### Statistical Analyses
#### List of tasks accomplished in this Jupyter Notebook:
- Print out the n values for each treatment for reference
- Compare physiological (length) differences between males, females, and fed vs starved larvae
- Compare larval activity to time of day
- Compare differences between fed and starved larvae in behavioral metrics
- Calculate the preference value for each stimulus for both fed and starved larvae
- Compare behavioral metrics for neutral, aversive, and appetitive cues
- Compare the effect of larval presence on dye diffusion over time
- Assess fit of the regression line used to fit distance to concentration for simulations
- Adjust all tests using the Holm-Bonferroni correction

In [1]:
R.version # print R version for reference

               _                           
platform       x86_64-w64-mingw32          
arch           x86_64                      
os             mingw32                     
system         x86_64, mingw32             
status                                     
major          3                           
minor          5.1                         
year           2018                        
month          07                          
day            02                          
svn rev        74947                       
language       R                           
version.string R version 3.5.1 (2018-07-02)
nickname       Feather Spray               

In [2]:
library(broom)

setwd("A:/gitrepos/behavior_paper_final_code/data/")
data <- read.csv('./trajectories/summary/cleaned_animal_analyses.csv')

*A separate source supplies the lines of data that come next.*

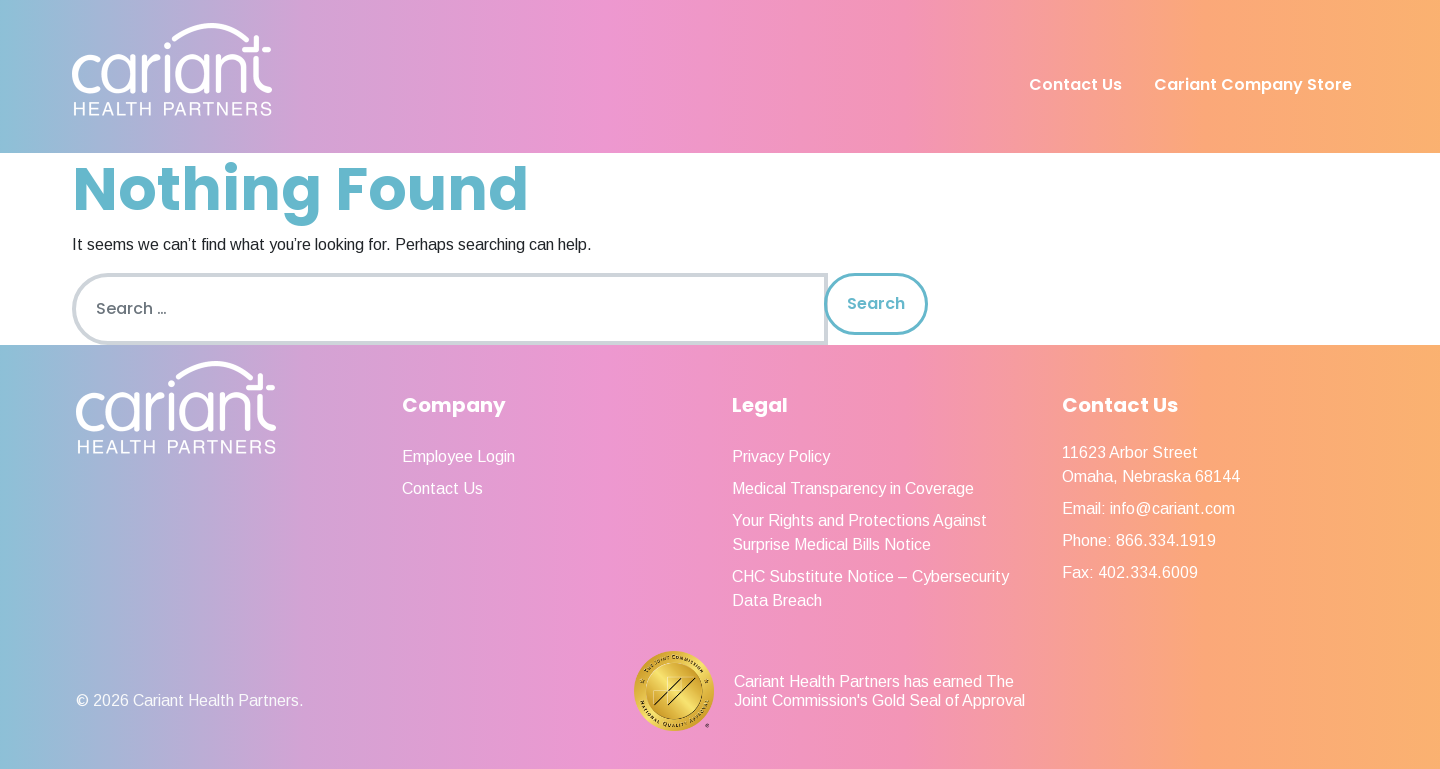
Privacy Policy (781, 456)
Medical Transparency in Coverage (853, 488)
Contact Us (1075, 84)
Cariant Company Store (1253, 84)
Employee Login (458, 456)
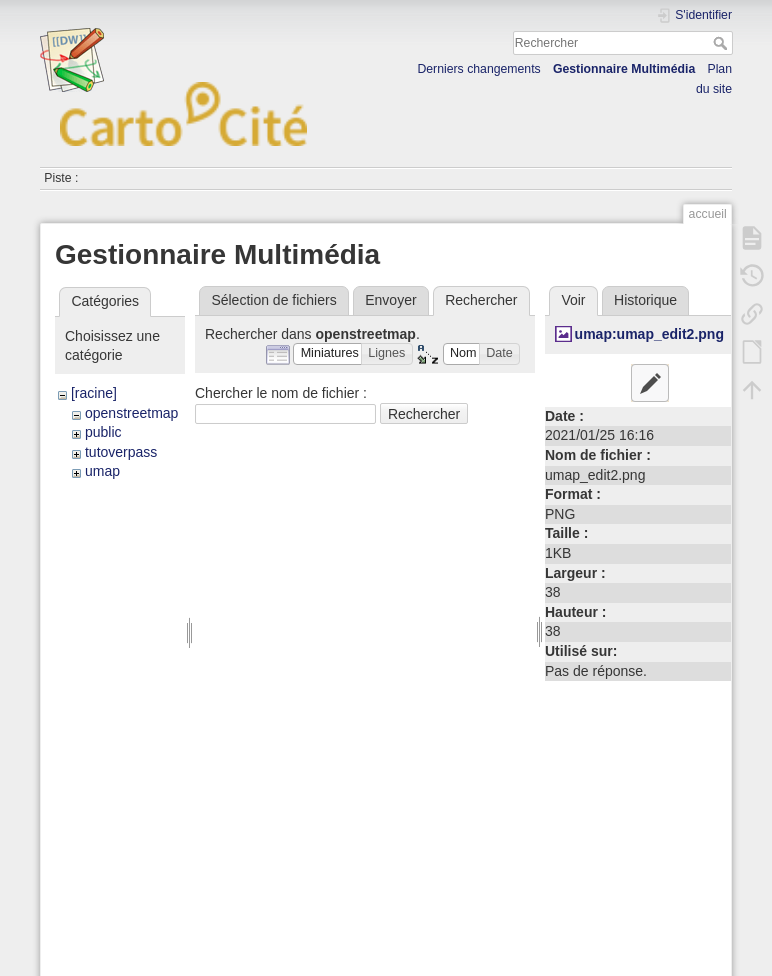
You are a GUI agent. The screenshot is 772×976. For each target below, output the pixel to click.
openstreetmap (131, 413)
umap (102, 471)
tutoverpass (121, 452)
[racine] (94, 393)
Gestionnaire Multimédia (624, 69)
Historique (645, 300)
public (103, 432)
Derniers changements (478, 69)
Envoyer (390, 300)
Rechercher (722, 43)
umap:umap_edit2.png (649, 334)
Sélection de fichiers (273, 300)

data$A_starved <- as.factor(data$A_starved)
data$A_treatment_odor <- as.factor(data$A_treatment_odor)
data$A_sex <- as.factor(data$A_sex)

method_n <- "holm"

- Print out the n values for each treatment for reference

In [3]:
cat("Starved larvae:")
sub <- subset(data, A_starved=="1day")
data.frame(table(sub$A_treatment_odor))

sub <- subset(data, A_starved=="1day")
data.frame(table(sub$A_sex))

cat("Fed larvae:")
sub <- subset(data, A_starved=="no")
data.frame(table(sub$A_treatment_odor))

sub <- subset(data, A_starved=="no")
data.frame(table(sub$A_sex))

Starved larvae:

Var1,Freq
naive_100ul_left_food_05percent,32
naive_100ul_left_food_extract,19
naive_100ul_left_indole_100uM,20
naive_100ul_left_indole_10mM,19
naive_100ul_left_milliQ_water,16
naive_100ul_left_o-cresol_100uM,25
naive_100ul_left_quinine_10mM,19
naive_100ul_left_yeastRNA_1gL,18


Var1,Freq
f,79
m,89


Fed larvae:

Var1,Freq
naive_100ul_left_food_05percent,57
naive_100ul_left_food_extract,19
naive_100ul_left_indole_100uM,36
naive_100ul_left_indole_10mM,17
naive_100ul_left_milliQ_water,39
naive_100ul_left_o-cresol_100uM,36
naive_100ul_left_quinine_10mM,24
naive_100ul_left_yeastRNA_1gL,20


Var1,Freq
f,120
m,128


- Compare physiological (length) differences between males, females, and fed vs starved larvae

In [4]:
# starved females vs fed females
sub <- subset(data, A_sex=="f")
sub1 <- subset(sub, A_starved=="1day")
sub2 <- subset(sub, A_starved=="no")
resp <- wilcox.test(sub1$A_larvae_length_mm, sub2$A_larvae_length_mm)
p <- resp$p.value
t <- "f starved vs f fed size"

# starved males vs fed males
sub <- subset(data, A_sex=="m")
sub1 <- subset(sub, A_starved=="1day")
sub2 <- subset(sub, A_starved=="no")
resp <- wilcox.test(sub1$A_larvae_length_mm, sub2$A_larvae_length_mm)
p <- c(p, resp$p.value)
t <- c(t, "m starved vs m fed size")

# starved females vs starved males
sub <- subset(data, A_starved=="1day")
sub1 <- subset(sub, A_sex=="f")
sub2 <- subset(sub, A_sex=="m")
resp <- wilcox.test(sub1$A_larvae_length_mm, sub2$A_larvae_length_mm)
p <- c(p, resp$p.value)
t <- c(t, "m starved vs f starved size")

# fed females vs fed males
sub <- subset(data, A_starved=="no")
sub1 <- subset(sub, A_sex=="f")
sub2 <- subset(sub, A_sex=="m")
resp <- wilcox.test(sub1$A_larvae_length_mm, sub2$A_larvae_length_mm)
p <- c(p, resp$p.value)
t <- c(t, "f fed vs m fed size")

cat("Number of tests ran:", length(p))

Number of tests ran: 4

- Compare larval activity to time of day

In [5]:
resp <- lm(data$A_time_move~data$A_minutes_past_L)
r <- glance(resp)$p.value
p <- c(p, r)
t <- c(t, "time moving by daylight regression")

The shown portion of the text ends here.